AUFGABEN:
• 1. Fasse den Absatz im Text zum Simplontunnel, der mit „Als die Arbeiten am Simplontunnel begannen“ anfängt, in höchstens drei Sätzen kürzer zusammen.
• 2. Erkläre anhand des Textes zum Simplontunnel, warum der Handwerker in Brig den Ingenieuren nichts zutraute und worauf der Text seine Haltung zurückführt.
• 3. Führe den Text zum Simplontunnel nach seinem letzten Satz weiter.

VORLIEGENDER TEXT:
Als die Arbeiten am Simplontunnel begannen, bemerkte
ein Handwerker in Brig: „Das sind mir schöne Herren, diese
Ingenieure: die wollen einen Tunnel bauen und können nicht einmal
französisch. Was werden die fertig bringen?" Es war dem
einfachen Mann etwas ganz Neues, als ich ihm sagte, draußen
in Deutschland und in der Ostschweiz brauche man nicht französisch
zu können, und es gebe vielleicht an die 70 Millionen
Menschen, die nur deutsch könnten. So sehr hat das Französische
das moralische Ubergewicht im ganzen Wallis.

ERFASSTE DATEN:
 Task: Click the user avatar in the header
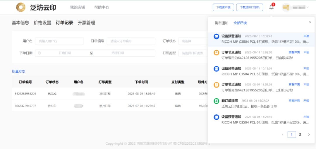(x=286, y=7)
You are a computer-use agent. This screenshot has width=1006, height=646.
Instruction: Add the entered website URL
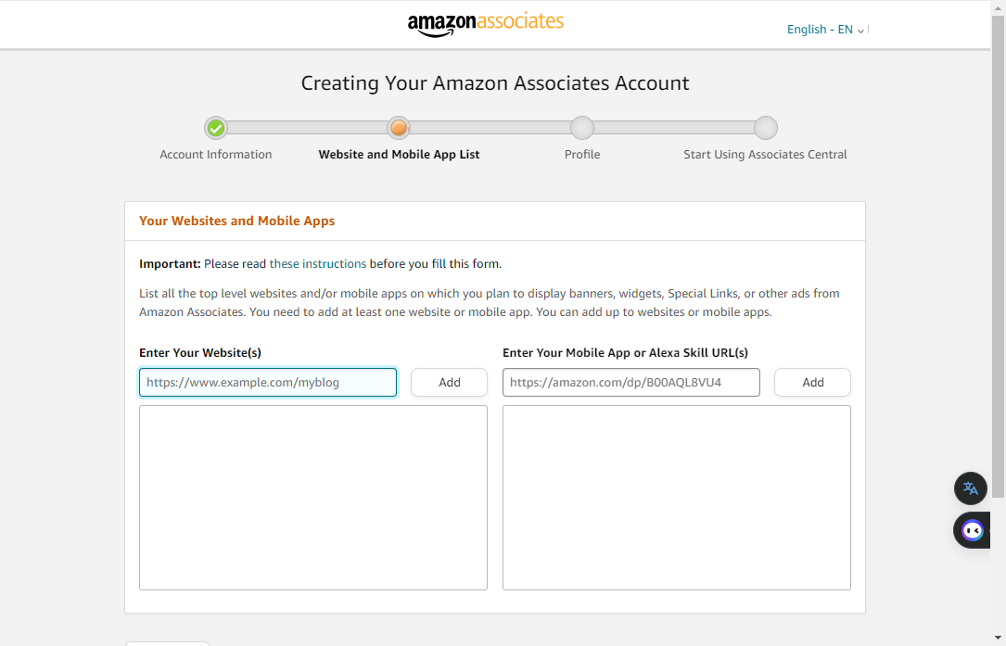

LÖSUNGEN:
• 1. Zu Beginn der Arbeiten am Simplontunnel zweifelte ein Handwerker in Brig an den Ingenieuren, weil sie kein Französisch konnten. Dass man in Deutschland und in der Ostschweiz kein Französisch braucht und vielleicht an die 70 Millionen Menschen nur Deutsch können, war ihm ganz neu. So groß ist das moralische Übergewicht des Französischen im ganzen Wallis.

• 2. Der Handwerker traute den Ingenieuren nichts zu, weil sie nicht einmal Französisch konnten. Der Text führt diese Haltung darauf zurück, dass das Französische im ganzen Wallis das moralische Übergewicht hat.

• 3.
Auch die politische Lage ist für die Zukunft der deutschen
Sprache im Oberwallis ungünstig. Es stand damit vor
der französischen Revolution anders. Die Hauptstadt Sitten
war damals deutsch und das welsche Unterwallis ein Untertanenland
der Oberwalliser; da fühlten sich diese in einem
deutschen Staatswesen. Aber heute regiert die Mehrheit ohne
Vorrechte eines Landesteils «vor dem andern, und da nun auch
Sitten französisch geworden ist, so hat sich das frühere Verhältnis
gerade umgekehrt: der Welsche betrachtet die Deutschen
als quantite negligeable, der Deutsche merkt, dass er
in der Minderheit ist. Zwar verkehrt seine Regierung deutsch
mit ihm, aber er sieht, dass es Herablassung, ungern ertragene
Notwendigkeit ist, und wenn er selbst nach Sitten kommt,
so ist er in welscher Umgebung und hat es auf Schritt und
Tritt zu fühlen. Auch dieser Umstand führt ihn also zu dem
Schluss: sobald ich mein Dorf, mein Gebirgstal verlasse, so
ist Französisch Trumpf.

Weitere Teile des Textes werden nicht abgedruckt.